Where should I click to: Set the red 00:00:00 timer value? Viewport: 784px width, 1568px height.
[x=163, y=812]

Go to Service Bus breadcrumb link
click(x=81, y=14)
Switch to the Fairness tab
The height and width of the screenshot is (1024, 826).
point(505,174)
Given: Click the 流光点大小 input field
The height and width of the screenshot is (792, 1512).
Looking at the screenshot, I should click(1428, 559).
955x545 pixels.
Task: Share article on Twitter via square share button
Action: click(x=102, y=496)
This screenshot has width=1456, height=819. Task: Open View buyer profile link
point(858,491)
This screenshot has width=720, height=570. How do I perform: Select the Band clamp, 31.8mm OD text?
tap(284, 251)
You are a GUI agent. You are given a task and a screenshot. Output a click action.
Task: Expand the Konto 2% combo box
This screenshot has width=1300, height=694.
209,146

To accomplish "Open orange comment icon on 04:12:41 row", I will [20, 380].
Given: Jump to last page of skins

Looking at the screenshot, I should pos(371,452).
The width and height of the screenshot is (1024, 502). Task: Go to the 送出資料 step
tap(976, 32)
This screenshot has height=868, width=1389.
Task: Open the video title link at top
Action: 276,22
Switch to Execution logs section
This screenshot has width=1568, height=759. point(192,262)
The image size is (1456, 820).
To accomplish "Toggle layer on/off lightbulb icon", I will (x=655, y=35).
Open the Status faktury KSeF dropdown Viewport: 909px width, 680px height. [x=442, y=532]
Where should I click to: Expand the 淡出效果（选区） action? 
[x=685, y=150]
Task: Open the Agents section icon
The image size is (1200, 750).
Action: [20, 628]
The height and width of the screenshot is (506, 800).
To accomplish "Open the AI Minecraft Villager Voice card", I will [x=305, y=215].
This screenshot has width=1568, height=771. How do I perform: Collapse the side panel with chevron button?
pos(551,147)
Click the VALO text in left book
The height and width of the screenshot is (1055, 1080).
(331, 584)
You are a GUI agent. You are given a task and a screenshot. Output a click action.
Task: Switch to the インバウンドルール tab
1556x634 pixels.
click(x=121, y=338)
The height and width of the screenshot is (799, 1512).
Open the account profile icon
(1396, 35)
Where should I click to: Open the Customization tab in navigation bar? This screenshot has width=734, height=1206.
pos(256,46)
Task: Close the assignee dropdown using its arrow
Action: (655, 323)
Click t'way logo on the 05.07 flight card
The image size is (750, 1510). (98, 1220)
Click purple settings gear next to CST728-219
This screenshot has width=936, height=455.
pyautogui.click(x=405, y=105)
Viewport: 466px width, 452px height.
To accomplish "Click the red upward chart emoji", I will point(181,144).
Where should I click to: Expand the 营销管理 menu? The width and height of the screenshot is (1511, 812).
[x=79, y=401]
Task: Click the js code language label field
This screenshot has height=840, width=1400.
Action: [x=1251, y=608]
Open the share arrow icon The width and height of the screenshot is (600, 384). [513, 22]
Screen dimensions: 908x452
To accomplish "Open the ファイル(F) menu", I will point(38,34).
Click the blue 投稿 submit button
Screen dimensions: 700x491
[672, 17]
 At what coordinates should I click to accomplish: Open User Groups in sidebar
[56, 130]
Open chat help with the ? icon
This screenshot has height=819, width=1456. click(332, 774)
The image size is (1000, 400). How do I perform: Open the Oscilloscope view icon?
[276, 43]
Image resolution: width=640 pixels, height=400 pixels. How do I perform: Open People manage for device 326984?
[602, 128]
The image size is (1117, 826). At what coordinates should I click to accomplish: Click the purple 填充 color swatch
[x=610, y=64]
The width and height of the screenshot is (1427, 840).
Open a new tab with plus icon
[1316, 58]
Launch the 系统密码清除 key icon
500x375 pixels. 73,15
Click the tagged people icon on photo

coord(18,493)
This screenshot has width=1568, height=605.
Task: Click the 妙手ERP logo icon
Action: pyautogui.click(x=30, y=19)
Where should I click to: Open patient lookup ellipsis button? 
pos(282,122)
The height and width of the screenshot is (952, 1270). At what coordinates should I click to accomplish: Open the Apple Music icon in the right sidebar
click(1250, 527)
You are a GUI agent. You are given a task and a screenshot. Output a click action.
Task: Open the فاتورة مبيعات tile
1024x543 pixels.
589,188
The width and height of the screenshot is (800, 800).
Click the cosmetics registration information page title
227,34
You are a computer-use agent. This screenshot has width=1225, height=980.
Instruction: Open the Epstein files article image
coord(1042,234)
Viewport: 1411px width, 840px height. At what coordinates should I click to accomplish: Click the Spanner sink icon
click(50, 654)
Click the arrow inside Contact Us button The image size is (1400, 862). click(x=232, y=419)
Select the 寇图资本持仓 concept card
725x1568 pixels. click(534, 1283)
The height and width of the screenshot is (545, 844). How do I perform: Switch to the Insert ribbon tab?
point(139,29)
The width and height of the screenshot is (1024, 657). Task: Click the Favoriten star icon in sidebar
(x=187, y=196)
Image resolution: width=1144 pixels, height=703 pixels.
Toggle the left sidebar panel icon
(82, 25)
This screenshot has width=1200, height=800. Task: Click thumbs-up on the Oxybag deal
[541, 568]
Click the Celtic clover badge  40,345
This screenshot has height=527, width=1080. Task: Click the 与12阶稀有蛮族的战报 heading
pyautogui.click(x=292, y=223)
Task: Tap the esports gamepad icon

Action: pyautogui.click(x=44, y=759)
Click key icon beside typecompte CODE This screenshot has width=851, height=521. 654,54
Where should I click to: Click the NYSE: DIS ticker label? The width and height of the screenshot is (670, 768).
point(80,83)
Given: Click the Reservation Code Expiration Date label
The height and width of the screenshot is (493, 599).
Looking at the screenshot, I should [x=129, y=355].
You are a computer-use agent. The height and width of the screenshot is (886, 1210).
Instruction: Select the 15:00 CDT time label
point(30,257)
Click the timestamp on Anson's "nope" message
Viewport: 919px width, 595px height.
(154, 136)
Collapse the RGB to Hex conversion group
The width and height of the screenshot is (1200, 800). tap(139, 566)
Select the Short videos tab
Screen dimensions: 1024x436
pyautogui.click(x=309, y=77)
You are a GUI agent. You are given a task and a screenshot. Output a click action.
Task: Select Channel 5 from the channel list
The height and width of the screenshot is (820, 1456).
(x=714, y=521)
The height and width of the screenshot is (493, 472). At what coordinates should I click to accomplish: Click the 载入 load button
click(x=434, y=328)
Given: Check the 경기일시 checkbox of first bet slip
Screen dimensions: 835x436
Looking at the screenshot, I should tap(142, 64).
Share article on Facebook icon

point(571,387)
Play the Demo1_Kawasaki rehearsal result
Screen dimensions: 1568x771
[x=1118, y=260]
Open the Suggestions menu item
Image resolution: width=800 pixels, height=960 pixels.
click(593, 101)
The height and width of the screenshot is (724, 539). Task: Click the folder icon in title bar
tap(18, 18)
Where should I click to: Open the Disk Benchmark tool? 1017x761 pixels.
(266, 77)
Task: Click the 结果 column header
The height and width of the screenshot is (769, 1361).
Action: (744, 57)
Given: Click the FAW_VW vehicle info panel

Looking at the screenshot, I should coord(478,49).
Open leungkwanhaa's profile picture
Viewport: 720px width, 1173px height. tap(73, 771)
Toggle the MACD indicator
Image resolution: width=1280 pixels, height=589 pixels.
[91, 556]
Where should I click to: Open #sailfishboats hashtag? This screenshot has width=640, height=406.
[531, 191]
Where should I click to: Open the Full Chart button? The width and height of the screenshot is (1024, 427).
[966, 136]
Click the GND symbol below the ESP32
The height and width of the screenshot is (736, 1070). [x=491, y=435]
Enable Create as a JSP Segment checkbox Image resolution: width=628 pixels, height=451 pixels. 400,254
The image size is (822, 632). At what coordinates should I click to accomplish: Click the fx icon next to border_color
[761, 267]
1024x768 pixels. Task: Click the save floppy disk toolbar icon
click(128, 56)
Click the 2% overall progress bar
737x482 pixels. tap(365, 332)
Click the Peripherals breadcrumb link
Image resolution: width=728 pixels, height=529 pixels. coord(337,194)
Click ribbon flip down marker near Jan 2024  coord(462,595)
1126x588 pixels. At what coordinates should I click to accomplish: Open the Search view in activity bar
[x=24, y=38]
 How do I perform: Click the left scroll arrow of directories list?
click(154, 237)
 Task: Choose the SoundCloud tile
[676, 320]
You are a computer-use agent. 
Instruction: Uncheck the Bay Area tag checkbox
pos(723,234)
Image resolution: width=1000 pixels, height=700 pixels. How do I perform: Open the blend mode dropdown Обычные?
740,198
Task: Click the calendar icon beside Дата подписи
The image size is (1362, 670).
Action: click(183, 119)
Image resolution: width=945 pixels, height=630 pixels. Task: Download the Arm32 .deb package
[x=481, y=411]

____

Set out the rows from the line containing "Image resolution: width=1000" through the end of the rows as a Markdown table with the columns No. and Line, skipping any blank lines.

| No. | Line |
|---|---|
| 1 | Image resolution: width=1000 pixels, height=700 pixels. How do I perform: Open the blend mode dropdown Обычные? |
| 2 | 740,198 |
| 3 | Task: Click the calendar icon beside Дата подписи |
| 4 | The image size is (1362, 670). |
| 5 | Action: click(183, 119) |
| 6 | Image resolution: width=945 pixels, height=630 pixels. Task: Download the Arm32 .deb package |
| 7 | [x=481, y=411] |